◆ **INPUT ROWS**
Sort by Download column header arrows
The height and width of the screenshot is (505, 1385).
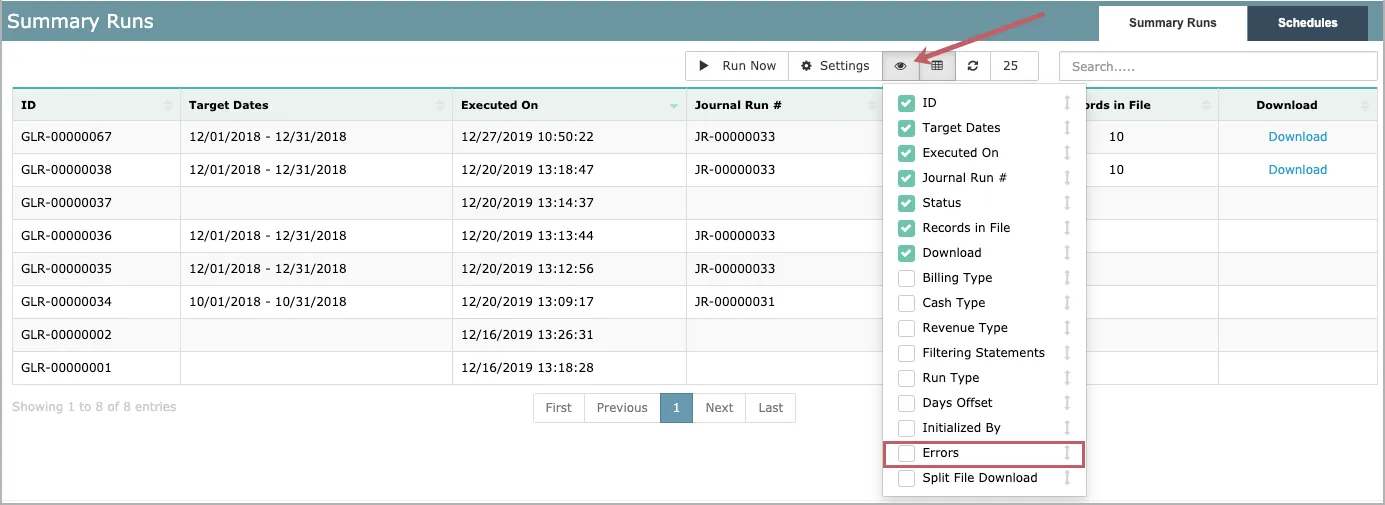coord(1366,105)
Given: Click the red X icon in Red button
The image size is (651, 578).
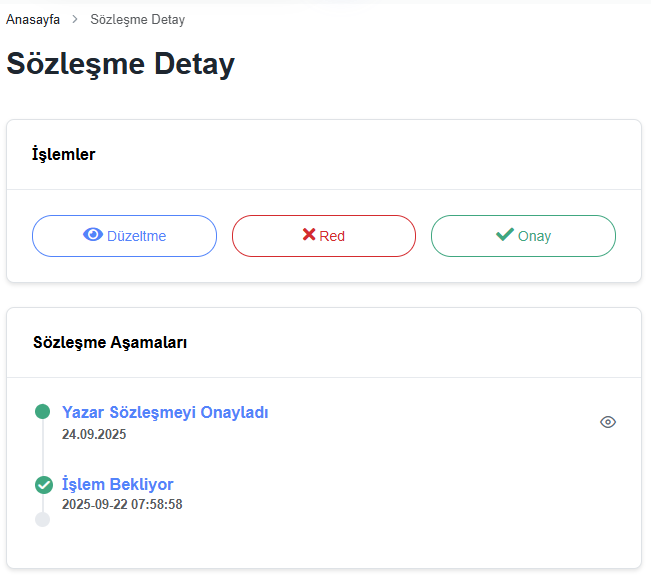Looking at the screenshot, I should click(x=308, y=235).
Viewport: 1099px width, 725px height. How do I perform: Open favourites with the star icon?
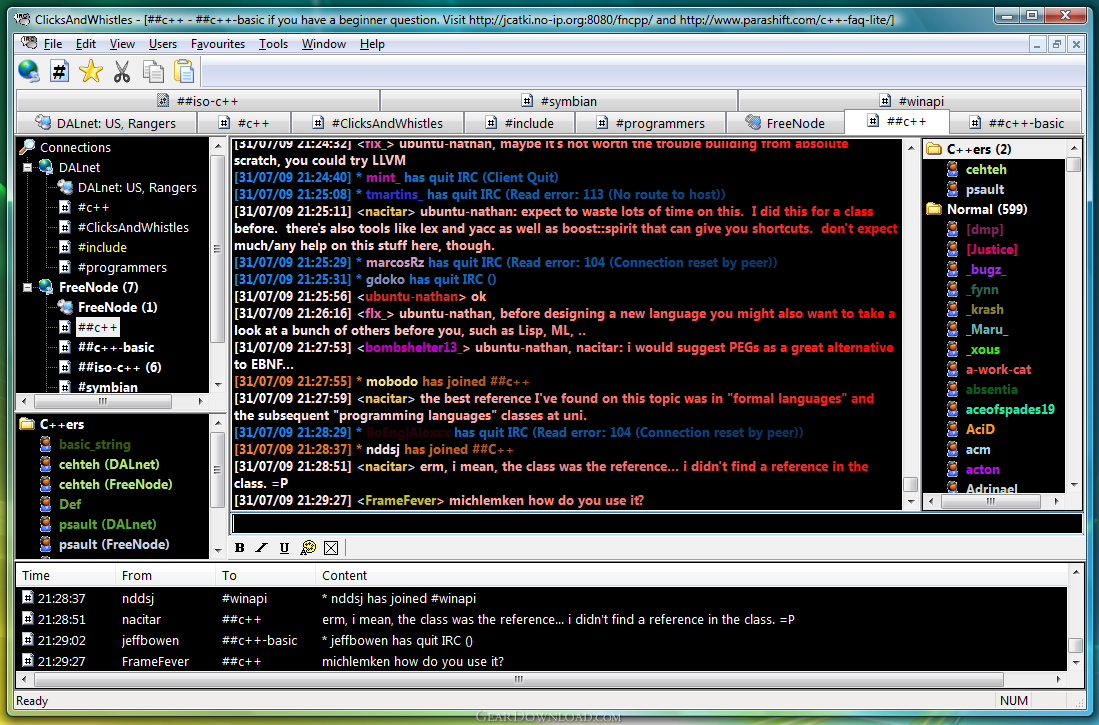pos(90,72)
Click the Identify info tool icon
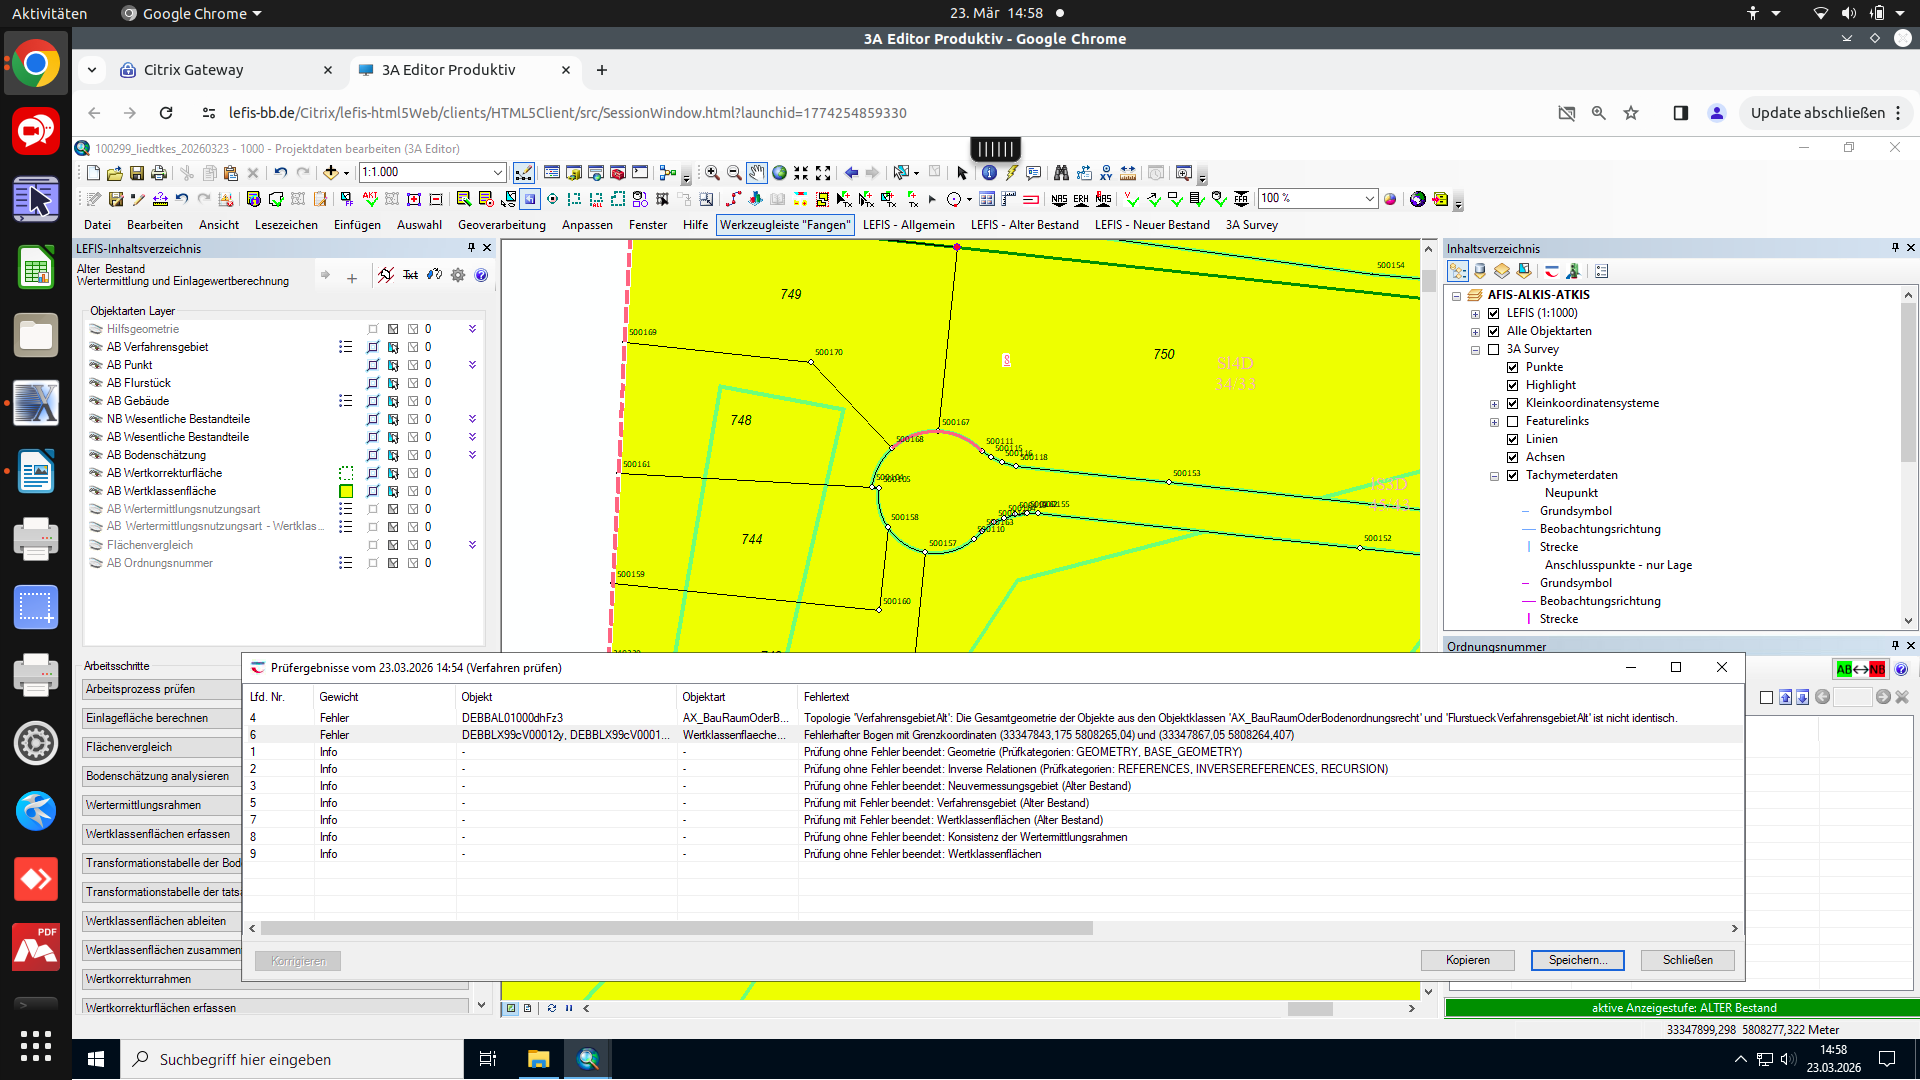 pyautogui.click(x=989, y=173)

==

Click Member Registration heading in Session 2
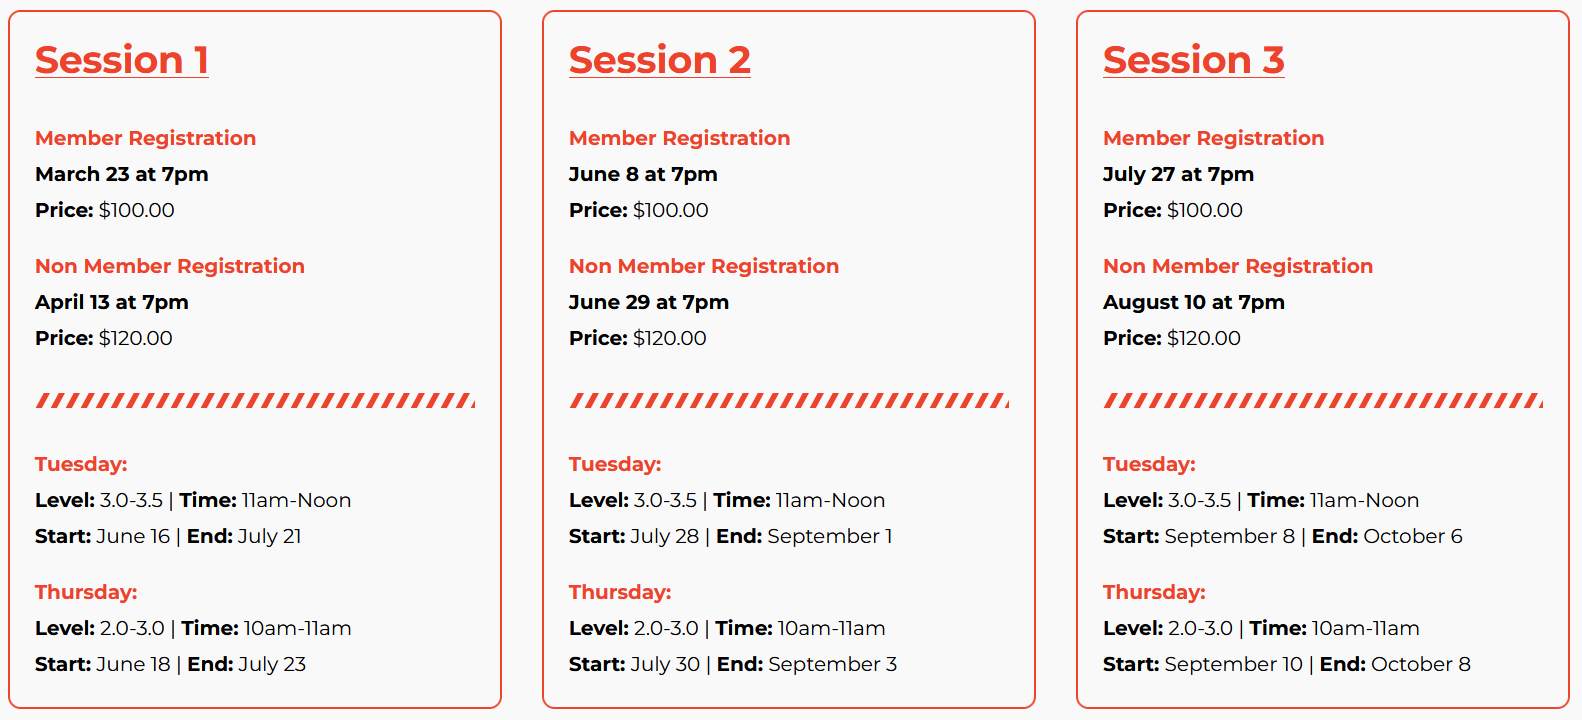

◆ **DIRECTIVE**
Convert the items from the line with "Sort by Download column header arrows" up to and including the line with "pyautogui.click(x=989, y=173)" into a two-column CSV with the headers item_text and answer, one row per item. Put each item's text and its answer in a single quoted field with line breaks turned into spaces, and leave the pictures out.

◆ **TASK ANSWER**
item_text,answer
"Sort by Download column header arrows The height and width of the screenshot is (505, 1385).","coord(1366,105)"
"Given: Click the red X icon in Red button The image size is (651, 578).","Looking at the screenshot, I should click(x=308, y=235)."
"Viewport: 1099px width, 725px height. How do I perform: Open favourites with the star icon?","pos(90,72)"
"Click the Identify info tool icon","pyautogui.click(x=989, y=173)"